Mais dans le même temps, comme l'analyse
Paul Hazard dans La Pensée européenne au XVIIIe siècle (éd. Fayard, 1963), c'est à Paris que s'élaborent et se transmuent toutes ces idées qui sont ensuite diffusées dans toute l'Europe :





     Paris était comme un grand salon, où il faisait bon causer, briller, écouter seulement. Ceux qui avaient eu la douceur d'y vivre, quand ils s'en allaient sans retour, gardaient la nostalgie du Paradis perdu : tel l'abbé Galiani*, qui, lorsqu'il dut regagner Naples bien malgré lui, jamais plus ne se consola. Une existence s'y organisait, meilleure, semblait-il, que celle dont le passé avait donné l'exemple: un commercio umano, un commerce plus humain, s'y établissait ; on aurait voulu que partout fût suivi cet exemple. L'aristocratie, la haute bourgeoisie des diverses nations, faisaient de leur mieux pour attirer chez elles ceux qui avaient su bâtir cet édifice heureux. Cela commençait par l'aménagement de la maison et par la parure des personnes, par l'oeuvre des cuisiniers, des sommeliers, des perruquiers et des tailleurs ; en prenant la frisure et l'habillement des Français, on prenait leur ton. Lorsque les couturières de la rue Saint-Honoré envoyaient dans les grandes villes de l'étranger, pour être exposée aux vitrines, la poupée habillée à la dernière mode de Paris, elles exerçaient leur part d'influence sociale ; comme les modistes ; comme les maîtres à danser. Cela continuait par les comédiens, qui traversaient les cours princières, les capitales, et même qui s'y fixaient quelquefois. "Si vous voyiez notre théâtre, il vous offrirait un spectacle très risible ; vous verriez une école d'enfants. Tout le monde a son livre devant les yeux, tête baissée, sans détourner jamais les yeux pour voir la scène ; ils paraissent contents d'apprendre le français." Cela continuait par les artistes de toute espèce, qui, eux aussi, travaillaient à construire une Europe française au siècle des Lumières. Si, à titre d'expérience, on range par catégories les gallicismes qui ont pris, en ce temps-là, droit de cité hors de France, on voit comment ils appartiennent à l'art de bien manger, de se bien vêtir, de se bien présenter, de pratiquer de belles manières, de parler en homme du monde ; et comment ils traduisent, aussi, des nuances psychologiques et morales qui contribuent au raffinement de l'esprit ; ils forment un ensemble cohérent, après le désordre de leur première venue. Ils impliquent une notion d'art : art militaire ; art de converser ; art de sculpter ou de peindre ; art de penser ; art de vivre.

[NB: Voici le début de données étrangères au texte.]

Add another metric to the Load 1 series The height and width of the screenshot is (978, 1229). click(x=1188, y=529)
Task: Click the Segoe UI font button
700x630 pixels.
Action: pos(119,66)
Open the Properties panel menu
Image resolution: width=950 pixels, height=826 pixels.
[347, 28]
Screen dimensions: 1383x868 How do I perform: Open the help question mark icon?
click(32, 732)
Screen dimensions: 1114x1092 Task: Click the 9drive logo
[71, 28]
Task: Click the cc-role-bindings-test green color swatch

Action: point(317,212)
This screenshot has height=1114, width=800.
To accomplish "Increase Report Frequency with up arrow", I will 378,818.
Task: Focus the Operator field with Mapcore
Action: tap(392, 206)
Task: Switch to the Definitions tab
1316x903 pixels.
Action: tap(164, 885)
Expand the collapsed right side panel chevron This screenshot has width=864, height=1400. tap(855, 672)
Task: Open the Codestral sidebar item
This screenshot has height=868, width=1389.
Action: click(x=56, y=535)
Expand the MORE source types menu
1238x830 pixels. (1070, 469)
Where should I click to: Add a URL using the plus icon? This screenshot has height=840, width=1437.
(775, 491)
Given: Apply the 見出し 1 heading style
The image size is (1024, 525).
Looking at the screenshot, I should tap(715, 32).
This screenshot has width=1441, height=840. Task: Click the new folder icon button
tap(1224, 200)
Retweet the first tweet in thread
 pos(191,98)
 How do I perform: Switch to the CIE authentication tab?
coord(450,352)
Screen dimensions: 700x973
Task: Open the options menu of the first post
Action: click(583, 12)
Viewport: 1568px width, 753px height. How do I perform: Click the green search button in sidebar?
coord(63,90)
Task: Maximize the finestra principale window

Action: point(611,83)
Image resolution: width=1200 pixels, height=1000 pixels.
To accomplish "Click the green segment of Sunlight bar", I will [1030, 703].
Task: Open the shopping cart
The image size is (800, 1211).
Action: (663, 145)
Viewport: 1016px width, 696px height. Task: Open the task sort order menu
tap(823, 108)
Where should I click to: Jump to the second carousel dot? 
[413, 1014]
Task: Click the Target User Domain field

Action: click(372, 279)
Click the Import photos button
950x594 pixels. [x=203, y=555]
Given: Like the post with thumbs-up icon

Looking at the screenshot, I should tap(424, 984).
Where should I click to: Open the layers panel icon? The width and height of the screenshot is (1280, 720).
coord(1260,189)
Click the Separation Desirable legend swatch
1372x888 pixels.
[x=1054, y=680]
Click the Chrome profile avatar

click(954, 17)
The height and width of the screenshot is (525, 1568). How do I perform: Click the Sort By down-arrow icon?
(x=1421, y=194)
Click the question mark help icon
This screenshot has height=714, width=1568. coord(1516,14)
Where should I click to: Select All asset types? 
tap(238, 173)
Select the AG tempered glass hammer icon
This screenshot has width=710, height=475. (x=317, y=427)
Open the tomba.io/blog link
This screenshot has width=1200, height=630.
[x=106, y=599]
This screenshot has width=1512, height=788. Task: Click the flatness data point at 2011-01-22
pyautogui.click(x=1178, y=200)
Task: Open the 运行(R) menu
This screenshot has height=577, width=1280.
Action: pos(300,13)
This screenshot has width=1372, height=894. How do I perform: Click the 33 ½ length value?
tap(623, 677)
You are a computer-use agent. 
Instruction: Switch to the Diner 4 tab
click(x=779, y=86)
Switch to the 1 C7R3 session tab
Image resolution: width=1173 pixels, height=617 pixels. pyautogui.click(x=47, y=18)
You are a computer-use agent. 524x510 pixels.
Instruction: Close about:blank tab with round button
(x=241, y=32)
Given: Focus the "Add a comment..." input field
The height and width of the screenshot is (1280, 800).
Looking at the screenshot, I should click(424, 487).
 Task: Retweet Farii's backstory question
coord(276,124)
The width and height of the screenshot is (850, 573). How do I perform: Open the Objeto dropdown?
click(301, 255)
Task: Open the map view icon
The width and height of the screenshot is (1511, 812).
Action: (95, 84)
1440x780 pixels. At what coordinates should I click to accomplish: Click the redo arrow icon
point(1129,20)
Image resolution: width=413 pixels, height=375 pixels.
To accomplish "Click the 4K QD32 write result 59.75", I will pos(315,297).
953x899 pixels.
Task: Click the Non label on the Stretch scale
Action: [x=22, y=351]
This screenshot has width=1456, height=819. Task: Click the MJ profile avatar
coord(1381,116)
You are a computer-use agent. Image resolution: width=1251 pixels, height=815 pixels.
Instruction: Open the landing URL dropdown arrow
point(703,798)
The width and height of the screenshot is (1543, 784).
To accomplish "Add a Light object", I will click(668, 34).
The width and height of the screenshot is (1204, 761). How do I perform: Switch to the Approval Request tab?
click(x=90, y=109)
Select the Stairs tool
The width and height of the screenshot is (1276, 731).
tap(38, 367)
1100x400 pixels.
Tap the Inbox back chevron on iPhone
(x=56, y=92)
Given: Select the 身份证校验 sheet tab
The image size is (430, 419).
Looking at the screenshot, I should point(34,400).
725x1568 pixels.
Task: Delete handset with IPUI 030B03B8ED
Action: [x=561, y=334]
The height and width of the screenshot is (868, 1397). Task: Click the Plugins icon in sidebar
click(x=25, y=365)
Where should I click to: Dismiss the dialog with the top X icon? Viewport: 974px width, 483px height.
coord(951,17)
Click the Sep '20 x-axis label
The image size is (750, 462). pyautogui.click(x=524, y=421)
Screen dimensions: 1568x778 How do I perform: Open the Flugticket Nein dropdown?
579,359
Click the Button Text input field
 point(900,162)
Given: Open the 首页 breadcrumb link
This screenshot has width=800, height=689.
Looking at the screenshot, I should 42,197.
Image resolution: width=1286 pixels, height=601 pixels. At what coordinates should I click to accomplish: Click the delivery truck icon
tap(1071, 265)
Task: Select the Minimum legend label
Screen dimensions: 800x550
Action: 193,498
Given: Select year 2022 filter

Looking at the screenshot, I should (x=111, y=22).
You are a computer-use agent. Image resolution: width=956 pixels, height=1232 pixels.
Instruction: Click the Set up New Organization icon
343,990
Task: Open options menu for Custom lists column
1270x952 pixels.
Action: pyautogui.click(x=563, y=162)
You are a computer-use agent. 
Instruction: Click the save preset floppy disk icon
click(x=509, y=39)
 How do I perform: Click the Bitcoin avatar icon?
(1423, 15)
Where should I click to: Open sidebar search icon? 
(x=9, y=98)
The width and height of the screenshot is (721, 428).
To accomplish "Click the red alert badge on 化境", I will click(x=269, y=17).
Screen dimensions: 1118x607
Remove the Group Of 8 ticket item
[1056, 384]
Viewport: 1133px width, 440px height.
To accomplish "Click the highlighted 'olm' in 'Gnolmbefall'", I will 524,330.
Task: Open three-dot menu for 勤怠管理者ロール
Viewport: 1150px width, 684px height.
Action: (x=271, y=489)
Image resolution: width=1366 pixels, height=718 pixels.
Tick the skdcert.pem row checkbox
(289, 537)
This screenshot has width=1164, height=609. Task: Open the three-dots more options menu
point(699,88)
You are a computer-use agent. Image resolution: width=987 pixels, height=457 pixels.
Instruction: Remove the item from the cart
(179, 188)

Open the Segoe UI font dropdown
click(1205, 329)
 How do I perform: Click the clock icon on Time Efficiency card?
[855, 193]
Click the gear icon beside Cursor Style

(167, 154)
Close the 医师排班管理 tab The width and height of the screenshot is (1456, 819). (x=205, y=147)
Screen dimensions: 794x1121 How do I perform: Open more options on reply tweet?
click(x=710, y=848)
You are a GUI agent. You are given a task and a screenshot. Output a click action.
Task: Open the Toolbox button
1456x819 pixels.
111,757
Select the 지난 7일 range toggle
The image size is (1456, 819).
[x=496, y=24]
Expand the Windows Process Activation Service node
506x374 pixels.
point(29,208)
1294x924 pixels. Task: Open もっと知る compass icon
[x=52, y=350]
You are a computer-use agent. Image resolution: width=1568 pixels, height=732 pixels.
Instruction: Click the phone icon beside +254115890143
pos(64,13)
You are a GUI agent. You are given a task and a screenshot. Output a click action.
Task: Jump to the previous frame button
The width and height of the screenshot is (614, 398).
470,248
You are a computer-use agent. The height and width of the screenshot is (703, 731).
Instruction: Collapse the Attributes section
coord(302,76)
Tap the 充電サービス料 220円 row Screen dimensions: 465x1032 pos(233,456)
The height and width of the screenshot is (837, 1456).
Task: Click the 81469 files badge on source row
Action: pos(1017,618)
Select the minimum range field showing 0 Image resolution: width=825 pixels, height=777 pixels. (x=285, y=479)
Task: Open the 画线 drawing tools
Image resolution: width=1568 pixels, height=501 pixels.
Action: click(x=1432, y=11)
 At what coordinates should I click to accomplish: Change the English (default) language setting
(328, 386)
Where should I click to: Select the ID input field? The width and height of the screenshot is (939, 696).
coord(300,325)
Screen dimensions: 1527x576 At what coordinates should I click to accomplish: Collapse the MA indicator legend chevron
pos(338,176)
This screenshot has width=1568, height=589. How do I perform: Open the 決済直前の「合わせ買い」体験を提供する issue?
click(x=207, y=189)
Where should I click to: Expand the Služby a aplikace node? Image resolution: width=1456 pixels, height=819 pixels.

     Il s'est même produit ce phénomène singulier, qu'on s'est trompé sur le sens du mot cosmopolite. Voici, en effet, que le cosmopolite, fût-ce à son insu, devenait celui qui pensait à la française : il entrait dans une tribu, il faisait partie d'une espèce, il était citoyen d'une nation encore, d'une nation qui comprenait les civilisés de toutes les nations, et dont les membres se sentaient unis par une communauté de langage, et même de vie. Le cas extrême est représenté par l'homme qui fut le plus brillant de tous, le prince de Ligne**. Le prince de Ligne dit qu'il a tant de patries qu'il ne sait plus au juste à laquelle il appartient ; il se sent parfaitement à son aise à Vienne aussi bien qu'à Saint-Petersbourg ; toujours en mouvement, l'Europe n'est plus qu'une grande route aux multiples auberges, qu'il parcourt à bride abattue. En réalité, par la langue qu'il parle et qu'il écrit, par la qualité de son esprit, par ses moeurs, par son être tout entier, il appartient à l'élite qu'il rencontre partout, et qui, partout, lui donne l'illusion d'être en compagnie familière, l'élite qui confond Paris avec Cosmopolis.

* Abbé Ferdinando Galiani (1728 - 1787) : secrétaire d'Ambassade du Roi de Naples à Paris, il y  séjourne entre 1759 et 1764. Il fréquente les encyclopédistes. Il écrit des ouvrages d'économie encore lus aujourd'hui, La Monnaie, 1748-51 ; Dialogue sur le commerce du blé, 1770. Il entretient avec Mme d'Epinay une importante correspondance.
** Charles Joseph, prince de Ligne (1735 - 1814) : appartient à une grande famille du Hainaut. Fait la guerre de sept ans dans les rangs autrichiens. Ami de Joseph II, il le représente à la cour de Catherine II. Il voyage à travers l'Europe et entretient des relations d'amitiés avec Frédéric II, Voltaire, Goethe, plus tard Mme de Staël.